Knee Surgery, Sports Traumatology, Arthroscopy May 2019, Volume 27, Issue 5, pp 1671–1679

An intraoperative load sensor did not improve the early postoperative results of posterior-stabilized TKA for osteoarthritis with varus deformities

Song, S.J., Kang, S.G., Lee, Y.J. et al.


In the present study, the early results of sensor-assisted versus manually balanced posterior-stabilized total knee arthroplasty (TKA) for osteoarthritis with varus deformities were prospectively compared.



Fifty patients undergoing sensor-assisted TKA (group S) and 50 patients receiving manually balanced TKA (group M) were prospectively compared. The groups did not differ in terms of demographics, preoperative clinical status, or severity of deformity. The knee and function scores (KS and FS), Western Ontario and McMaster Universities Osteoarthritis Index (WOMAC), and range of motion (ROM) were evaluated clinically. The mechanical axes and positions of components were assessed radiographically. In sensor-assisted TKA, the medial and lateral compartment loads were compared based on the patellar positions of inversion and eversion.
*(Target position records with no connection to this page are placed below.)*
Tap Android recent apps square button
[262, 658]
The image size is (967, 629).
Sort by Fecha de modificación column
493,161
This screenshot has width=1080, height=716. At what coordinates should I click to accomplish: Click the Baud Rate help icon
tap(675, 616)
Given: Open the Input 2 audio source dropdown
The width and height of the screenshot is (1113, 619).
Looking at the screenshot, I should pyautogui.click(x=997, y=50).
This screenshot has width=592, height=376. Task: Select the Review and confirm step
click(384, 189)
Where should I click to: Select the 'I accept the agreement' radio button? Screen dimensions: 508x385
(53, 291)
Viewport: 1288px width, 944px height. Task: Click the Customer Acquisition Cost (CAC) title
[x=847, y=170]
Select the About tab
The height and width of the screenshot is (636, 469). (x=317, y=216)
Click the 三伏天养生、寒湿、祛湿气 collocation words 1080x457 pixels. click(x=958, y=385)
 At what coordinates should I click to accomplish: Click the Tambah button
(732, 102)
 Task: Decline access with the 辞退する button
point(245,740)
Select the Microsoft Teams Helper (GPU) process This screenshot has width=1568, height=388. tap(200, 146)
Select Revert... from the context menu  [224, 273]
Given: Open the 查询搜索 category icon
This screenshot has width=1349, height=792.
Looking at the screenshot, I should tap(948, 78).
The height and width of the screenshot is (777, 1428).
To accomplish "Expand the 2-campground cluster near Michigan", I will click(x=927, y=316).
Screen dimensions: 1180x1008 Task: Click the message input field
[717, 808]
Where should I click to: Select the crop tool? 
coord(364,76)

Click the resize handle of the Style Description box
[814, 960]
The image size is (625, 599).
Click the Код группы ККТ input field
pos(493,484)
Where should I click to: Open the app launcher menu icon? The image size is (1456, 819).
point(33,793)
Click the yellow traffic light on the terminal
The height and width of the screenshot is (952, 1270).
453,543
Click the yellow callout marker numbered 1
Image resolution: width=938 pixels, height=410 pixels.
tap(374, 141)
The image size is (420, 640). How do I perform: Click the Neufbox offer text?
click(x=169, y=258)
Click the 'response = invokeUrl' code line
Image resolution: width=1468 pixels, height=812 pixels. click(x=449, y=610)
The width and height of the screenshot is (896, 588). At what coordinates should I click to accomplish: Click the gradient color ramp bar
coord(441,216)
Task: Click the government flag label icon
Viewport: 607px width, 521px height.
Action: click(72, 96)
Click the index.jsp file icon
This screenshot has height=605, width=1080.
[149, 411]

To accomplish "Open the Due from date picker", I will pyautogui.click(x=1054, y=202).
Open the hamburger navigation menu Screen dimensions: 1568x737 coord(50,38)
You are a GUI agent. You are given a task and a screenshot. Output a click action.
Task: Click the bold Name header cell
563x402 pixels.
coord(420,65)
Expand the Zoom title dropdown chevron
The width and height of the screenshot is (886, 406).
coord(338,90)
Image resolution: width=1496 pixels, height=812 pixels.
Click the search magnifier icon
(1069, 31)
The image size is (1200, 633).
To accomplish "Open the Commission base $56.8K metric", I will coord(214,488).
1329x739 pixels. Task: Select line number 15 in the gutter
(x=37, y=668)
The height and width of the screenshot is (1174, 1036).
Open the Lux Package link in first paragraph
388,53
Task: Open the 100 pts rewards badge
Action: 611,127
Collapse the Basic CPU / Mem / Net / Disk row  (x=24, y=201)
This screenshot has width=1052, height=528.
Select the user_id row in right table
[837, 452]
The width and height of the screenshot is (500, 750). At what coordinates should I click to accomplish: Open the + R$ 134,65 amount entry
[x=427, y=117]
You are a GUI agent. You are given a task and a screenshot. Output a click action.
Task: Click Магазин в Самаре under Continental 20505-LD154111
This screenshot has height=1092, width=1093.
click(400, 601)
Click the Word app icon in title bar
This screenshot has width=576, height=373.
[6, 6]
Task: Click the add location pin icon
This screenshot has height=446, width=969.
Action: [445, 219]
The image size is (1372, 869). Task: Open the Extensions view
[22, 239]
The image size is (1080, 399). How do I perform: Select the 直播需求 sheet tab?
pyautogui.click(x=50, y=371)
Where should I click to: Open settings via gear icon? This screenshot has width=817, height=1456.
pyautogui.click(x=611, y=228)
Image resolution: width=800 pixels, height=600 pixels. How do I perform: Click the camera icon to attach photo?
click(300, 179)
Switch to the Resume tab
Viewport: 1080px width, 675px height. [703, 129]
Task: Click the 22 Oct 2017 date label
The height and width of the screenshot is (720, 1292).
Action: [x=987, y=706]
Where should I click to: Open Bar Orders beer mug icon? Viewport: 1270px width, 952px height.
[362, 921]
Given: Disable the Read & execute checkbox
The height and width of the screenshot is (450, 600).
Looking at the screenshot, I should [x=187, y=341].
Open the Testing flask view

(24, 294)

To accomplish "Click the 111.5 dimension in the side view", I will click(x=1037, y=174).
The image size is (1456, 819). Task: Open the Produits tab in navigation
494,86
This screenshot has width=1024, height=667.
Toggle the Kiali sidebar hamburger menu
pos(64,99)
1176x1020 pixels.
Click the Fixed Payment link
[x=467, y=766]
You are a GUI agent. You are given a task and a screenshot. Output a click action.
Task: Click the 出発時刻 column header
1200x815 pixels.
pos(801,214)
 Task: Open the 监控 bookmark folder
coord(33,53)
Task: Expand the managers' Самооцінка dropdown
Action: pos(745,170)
There was no between-group difference in the postoperative KS or FS (n.s., respectively). The average postoperative WOMAC score was 17.0 in group S and 18.0 in group M (n.s.). The ROM was 131.2° in group S and 130.8° in group M (n.s.). Neither the postoperative alignment of the mechanical axis nor the component positioning differed between the groups (n.s.). In sensor-assisted TKA, the difference between the medial and lateral compartment loads was less than 15 lbs (6.8 kg) in each knee. The lateral compartment load increased after patellar eversion (p < 0.001).



There are concerns about the cost–benefit ratio of the intraoperative load sensor, despite its advantage of more precisely assessing ligament balance without patellar eversion, which resulted in a smaller lateral gap. A long-term follow-up study with a large cohort is required.